REQUIRED ACTION: Return only how many lines in the data include the string "color".

--- START ---

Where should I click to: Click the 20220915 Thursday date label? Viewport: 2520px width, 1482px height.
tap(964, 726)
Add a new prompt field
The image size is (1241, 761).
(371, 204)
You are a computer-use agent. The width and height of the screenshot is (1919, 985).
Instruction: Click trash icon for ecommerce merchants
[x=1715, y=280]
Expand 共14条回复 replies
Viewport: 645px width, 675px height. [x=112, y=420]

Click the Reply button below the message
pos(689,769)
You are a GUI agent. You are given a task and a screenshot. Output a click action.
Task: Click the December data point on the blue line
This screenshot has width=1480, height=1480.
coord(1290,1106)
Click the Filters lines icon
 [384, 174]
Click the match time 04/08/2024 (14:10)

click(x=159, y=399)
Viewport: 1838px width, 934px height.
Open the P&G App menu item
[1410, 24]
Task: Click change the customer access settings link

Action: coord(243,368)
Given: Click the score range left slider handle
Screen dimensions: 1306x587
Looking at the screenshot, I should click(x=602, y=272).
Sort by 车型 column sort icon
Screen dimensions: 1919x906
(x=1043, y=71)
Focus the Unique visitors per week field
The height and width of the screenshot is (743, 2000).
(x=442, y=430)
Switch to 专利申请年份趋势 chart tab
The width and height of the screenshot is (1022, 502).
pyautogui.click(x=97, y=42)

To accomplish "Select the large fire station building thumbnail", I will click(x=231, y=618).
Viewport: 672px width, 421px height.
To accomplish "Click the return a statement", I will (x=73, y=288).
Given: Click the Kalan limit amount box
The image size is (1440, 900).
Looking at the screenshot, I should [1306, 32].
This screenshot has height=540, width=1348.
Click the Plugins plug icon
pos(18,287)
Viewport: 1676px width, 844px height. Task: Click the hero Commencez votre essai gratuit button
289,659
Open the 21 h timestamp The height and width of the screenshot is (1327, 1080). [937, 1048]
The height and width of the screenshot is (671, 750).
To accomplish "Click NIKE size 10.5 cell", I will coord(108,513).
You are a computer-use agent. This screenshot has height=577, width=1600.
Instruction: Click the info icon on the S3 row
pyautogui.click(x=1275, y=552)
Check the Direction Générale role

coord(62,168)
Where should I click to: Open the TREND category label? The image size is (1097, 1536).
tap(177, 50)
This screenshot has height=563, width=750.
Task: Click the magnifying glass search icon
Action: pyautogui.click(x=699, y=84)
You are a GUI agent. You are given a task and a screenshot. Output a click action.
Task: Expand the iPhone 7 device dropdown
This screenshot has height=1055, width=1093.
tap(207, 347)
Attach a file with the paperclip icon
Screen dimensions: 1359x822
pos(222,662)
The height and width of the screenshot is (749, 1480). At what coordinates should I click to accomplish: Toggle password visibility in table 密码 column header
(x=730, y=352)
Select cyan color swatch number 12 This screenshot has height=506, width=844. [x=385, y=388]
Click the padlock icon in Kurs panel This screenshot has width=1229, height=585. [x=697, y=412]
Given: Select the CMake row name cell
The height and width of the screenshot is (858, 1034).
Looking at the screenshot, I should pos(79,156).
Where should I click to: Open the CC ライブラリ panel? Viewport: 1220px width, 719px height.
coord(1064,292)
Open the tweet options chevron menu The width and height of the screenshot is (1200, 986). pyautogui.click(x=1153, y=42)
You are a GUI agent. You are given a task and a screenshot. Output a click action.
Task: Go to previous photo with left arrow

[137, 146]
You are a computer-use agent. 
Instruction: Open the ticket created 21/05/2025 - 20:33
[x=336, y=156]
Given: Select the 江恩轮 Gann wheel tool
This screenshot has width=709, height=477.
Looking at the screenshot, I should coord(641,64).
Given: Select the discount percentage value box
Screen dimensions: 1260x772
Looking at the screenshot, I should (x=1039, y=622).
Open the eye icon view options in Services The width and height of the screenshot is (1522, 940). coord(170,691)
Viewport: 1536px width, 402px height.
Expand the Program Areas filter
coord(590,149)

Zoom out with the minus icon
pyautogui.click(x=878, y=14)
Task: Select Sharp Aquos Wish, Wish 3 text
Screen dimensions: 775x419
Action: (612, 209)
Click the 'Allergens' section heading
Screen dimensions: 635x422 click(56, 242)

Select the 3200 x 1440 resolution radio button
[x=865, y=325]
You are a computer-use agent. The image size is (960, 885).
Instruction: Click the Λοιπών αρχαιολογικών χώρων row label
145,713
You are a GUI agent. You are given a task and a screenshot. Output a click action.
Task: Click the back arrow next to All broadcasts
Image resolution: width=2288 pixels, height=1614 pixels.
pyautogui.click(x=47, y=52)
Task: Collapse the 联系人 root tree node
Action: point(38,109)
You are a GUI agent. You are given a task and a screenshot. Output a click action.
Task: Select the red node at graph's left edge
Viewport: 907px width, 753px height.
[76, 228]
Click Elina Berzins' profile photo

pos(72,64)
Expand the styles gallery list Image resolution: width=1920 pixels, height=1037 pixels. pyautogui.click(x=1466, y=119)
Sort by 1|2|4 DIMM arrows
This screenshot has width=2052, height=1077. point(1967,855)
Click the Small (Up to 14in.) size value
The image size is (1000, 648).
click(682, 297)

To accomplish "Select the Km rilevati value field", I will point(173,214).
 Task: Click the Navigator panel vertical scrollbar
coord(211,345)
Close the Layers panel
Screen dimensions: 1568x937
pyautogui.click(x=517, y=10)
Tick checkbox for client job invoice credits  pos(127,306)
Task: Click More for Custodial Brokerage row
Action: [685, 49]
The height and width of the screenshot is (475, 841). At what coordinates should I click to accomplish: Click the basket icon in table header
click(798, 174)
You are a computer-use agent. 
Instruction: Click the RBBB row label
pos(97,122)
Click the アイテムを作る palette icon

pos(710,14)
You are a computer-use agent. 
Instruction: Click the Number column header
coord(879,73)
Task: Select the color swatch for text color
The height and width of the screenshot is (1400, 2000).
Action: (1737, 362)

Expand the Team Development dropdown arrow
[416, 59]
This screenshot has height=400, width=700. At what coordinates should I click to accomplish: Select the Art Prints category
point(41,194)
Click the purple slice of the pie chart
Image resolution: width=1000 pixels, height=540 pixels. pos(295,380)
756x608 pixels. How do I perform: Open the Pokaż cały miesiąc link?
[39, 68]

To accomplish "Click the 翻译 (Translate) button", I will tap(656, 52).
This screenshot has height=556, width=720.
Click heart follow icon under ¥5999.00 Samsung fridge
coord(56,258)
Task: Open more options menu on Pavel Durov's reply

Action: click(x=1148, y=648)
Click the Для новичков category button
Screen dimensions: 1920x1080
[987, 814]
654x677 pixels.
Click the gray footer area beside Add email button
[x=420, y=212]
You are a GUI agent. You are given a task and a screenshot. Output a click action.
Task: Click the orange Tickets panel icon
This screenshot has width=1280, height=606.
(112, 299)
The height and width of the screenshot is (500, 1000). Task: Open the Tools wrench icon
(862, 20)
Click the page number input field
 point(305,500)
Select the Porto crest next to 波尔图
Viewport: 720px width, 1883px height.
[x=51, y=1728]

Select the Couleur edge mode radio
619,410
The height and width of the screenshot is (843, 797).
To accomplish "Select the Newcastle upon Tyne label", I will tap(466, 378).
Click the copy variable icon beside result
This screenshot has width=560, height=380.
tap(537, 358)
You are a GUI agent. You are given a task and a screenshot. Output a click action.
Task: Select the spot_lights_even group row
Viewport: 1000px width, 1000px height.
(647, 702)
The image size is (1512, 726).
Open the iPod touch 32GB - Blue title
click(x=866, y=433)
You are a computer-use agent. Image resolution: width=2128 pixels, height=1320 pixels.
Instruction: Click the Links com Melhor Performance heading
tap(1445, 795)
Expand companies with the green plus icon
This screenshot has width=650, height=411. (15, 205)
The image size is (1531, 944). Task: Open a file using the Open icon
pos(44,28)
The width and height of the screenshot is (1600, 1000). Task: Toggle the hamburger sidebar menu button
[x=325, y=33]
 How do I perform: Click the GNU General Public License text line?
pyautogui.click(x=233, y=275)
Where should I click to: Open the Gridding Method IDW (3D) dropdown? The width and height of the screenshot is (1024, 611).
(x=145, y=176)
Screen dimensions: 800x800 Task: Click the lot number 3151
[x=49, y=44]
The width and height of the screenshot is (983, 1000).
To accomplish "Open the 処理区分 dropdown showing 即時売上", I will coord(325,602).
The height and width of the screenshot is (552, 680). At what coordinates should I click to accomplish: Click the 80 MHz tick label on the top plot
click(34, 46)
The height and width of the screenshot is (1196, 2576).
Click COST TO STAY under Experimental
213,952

--- END ---

TASK OUTPUT: 2